1914 Indianapolis News article on the Halloween parade and party   

It would appear from available resources that Halloween was celebrated in a similar fashion a century ago as it is celebrated today.  Naturally, items associated with the holiday have improved and expanded and are in much greater supply now.  While most Halloween costumes were homemade in earlier times, a wide variety of ready-made costumes can be bought or rented today.  While some candies existed in 1914, there are many more candy manufacturers, as well as many more candy varieties, today.  While a Halloween parade was a regular event sponsored by the City a century ago, parades tend to be organized by localized neighborhoods or individual organizations, today.

1914 Halloween postcard (image courtesy of ebay)

1914 Halloween postcard                               (ebay)

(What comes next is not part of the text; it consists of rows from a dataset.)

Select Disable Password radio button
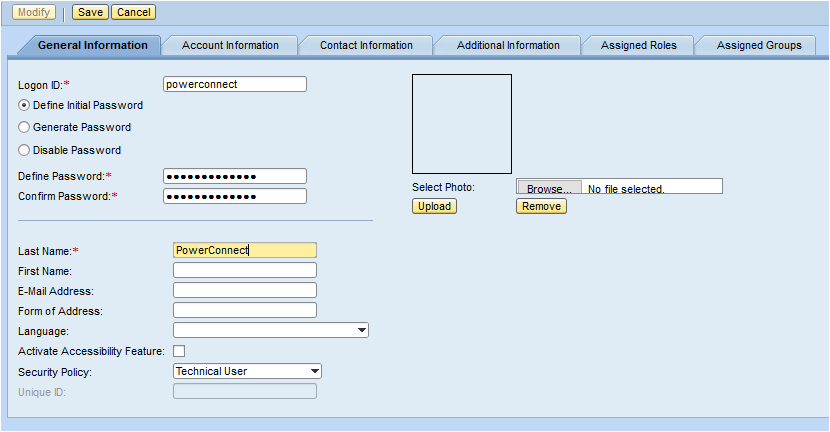The width and height of the screenshot is (830, 432). tap(24, 151)
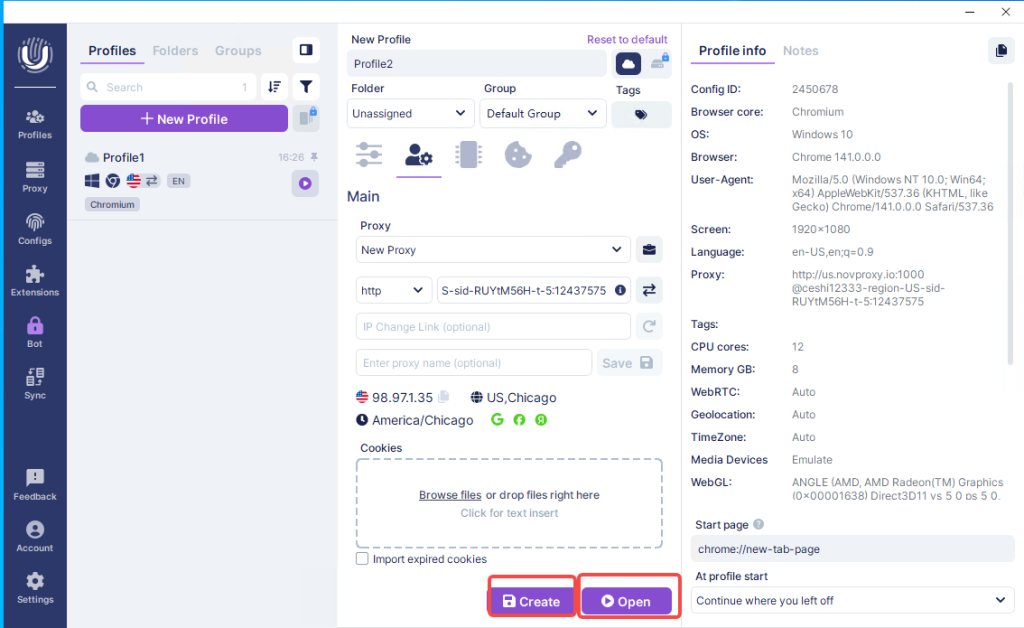1024x628 pixels.
Task: Toggle cloud storage profile button
Action: (x=628, y=63)
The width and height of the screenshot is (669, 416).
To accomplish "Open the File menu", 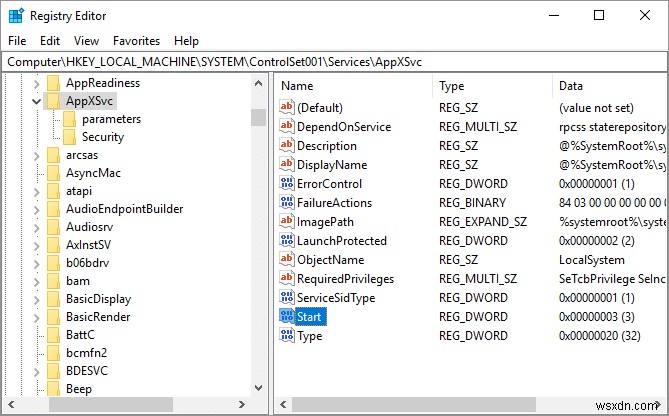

If readers have memories of Halloween traditions in their families or neighborhoods, please share them in the Comments section below.

 

4 responses to “HI Mailbag: Halloween circa 1914”

  1. Jack Boyd says:

    My own best remembrance of Halloween in Indianapolis was dressing up in some kind of costume, going downtown, and marching around the circle with hundreds of other kids. My own costume was usually improvised because, coming from modest means, we made do with what we had. This often meant a simple mask and bib overalls. Once my mother sewed a sort-of Superman costume. This would have been about 1940 or so. I’m not sure when this tradition was stopped, but as I recall it was because of the mischief caused by a few older kids with masks who did some vandalizing.

  2. Katie says:

    Thank you for this article and thanks for the follow up, Jack Boyd! Super fun to read.
    I trick or treated in the Geist area in the 90s and it was bustling with children… Now my parents, who still live in the area, say they dont even get 1 trick or treater… Times change.
    Now we live in Fishers and you all can imagine how much candy we to through…

  3. Ronald Crist says:

    Wow Bill, Thanks and the costumes are crippy to.

  4. pat long says:

    In the late 1950’s, early 1960’s, Eagledale Shopping Center would have a painting contest. Each child entering the contest was given a square on the shopping center’s windows where they would paint their own Halloween creation. It was great fun for all of us who participated.